Le 5 avril, le _Gaulois_ annonça qu’il publierait, chaque semaine, deux articles de l’auteur des _Samedis_. Pensant bien que cette collaboration à une feuille bonapartiste me causerait quelque surprise et quelque contrariété, Pontmartin m’écrivit le jour même:
Vous verrez dans le _Gaulois_ de ce matin l’annonce d’une collaboration qui vous surprendra. Voici l’explication pour mes vrais amis. En quittant les Angles, j’ai pu me convaincre que, grâce à nos quatre inondations,—il y en a eu une cinquième le 16,—la récolte de cette année serait à peu près nulle; sans compter les dégâts et les réparations urgentes. User de mon droit strict, c’est-à-dire obliger à me payer des gens qui ne récoltent rien, ce n’est nullement dans mes habitudes, et j’ajoute qu’au milieu de notre _mal’aria_ républicaine et méridionale, ce serait très impolitique, si ce n’était très peu charitable. Or, M. Edmond Tarbé[393], gracieux et élégant _gentleman_, m’a offert un prix si nouveau pour moi, tellement hors de proportion avec mes honoraires habituels, que je n’ai pas cru devoir refuser. J’essaierai de faire, dans le _Gaulois_, quelque chose d’intermédiaire entre le _premier-Paris_ et la Causerie littéraire; une variante des _Lettres d’un intercepté_ sous une forme plus parisienne; je garde le droit d’y rester, si je veux, absolument légitimiste; mais, à tort ou à raison, je crois que nous touchons à une phase où il sera plus utile de démarquer le drapeau de la défense sociale contre les radicaux dont la victoire approche. Le comte de Chambord,—et c’est, j’en suis sur, l’opinion de M. de Falloux et la vôtre,—s’est arrangé de façon à simplifier notre tâche. Réfugié dans le surnaturel, dans le sentiment d’une mission providentielle qu’il croit être appelé à remplir tôt ou tard, il ne nous laisse plus d’autre champ de bataille que celui où peuvent s’unir tous les défenseurs de l’ordre, de la religion, des grandes vérités sociales et morales, pour conjurer le péril urgent et combattre l’ennemi commun. Sous ce rapport, le _Gaulois_, qui tire à 25000 exemplaires et qui espère avoir, vers la fin du mois, 10000 abonnés de plus, m’est plus favorable que la _Gazette de France_...

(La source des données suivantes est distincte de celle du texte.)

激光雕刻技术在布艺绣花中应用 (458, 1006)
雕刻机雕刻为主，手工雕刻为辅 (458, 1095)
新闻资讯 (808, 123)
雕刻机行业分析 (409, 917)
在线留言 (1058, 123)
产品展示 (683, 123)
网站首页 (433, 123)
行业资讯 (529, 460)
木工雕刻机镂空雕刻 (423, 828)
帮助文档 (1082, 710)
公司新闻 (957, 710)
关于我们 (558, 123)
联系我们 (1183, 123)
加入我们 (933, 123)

Il n’abandonnait point, du reste, la _Gazette_, où ses _Samedis_ ne subirent aucune interruption.
Les chroniques de Pontmartin au _Gaulois_ parurent du 9 avril au 24 juillet 1873. Elles sont au nombre de vingt-trois. En voici les titres: _La Première hirondelle_;—_Pilote habile_;—_Le Plat du jour_;—_Le Second Favre_;—_Héloïse et Abélard_;—_Le Rouge et le Jaune_, ballade parisienne;—_Le Secret des monarchistes_;—_Les Termites_;—_Leur Modération_;—_La Revanche_;—_La Vraie recette_;—_La Confession d’un... moine italien_;—_Les Hommes nécessaires_;—_Hé! donc?_—_Les Vieilles lunes_;—_Libérateur du territoire_;—_La Rosière de Draguignan_, saynète;—_Qui veut la fin veut les moyens_;—_Ce qu’ils auraient fait, ce que vous faites_;—_Le Pour et le Contre_;—_La Première du ROI S’AMUSE_;—_Lettre d’Usbek à son ami Rustan, à Téhéran_;—_Les Pèlerinages_.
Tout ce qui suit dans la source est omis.